WHAT TO DO =
Only one portion of the data is to be written out: from the line bearing "Where should I click to: Open" through the line bearing "Where should I click to: Click". Write it exactly as it appears.

Records contained in a dataset:
▼▼▼
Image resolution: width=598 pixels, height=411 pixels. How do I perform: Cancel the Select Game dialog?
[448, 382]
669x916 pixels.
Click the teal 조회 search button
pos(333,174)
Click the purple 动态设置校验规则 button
▲▲▲
▼▼▼
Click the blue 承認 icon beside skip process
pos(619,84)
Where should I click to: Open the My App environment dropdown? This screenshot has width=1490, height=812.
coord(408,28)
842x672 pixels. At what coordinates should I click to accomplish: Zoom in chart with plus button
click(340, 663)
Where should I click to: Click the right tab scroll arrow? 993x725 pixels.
▲▲▲
THE ANSWER =
Where should I click to: Open the My App environment dropdown? This screenshot has width=1490, height=812.
coord(408,28)
842x672 pixels. At what coordinates should I click to accomplish: Zoom in chart with plus button
click(340, 663)
Where should I click to: Click the right tab scroll arrow? 993x725 pixels.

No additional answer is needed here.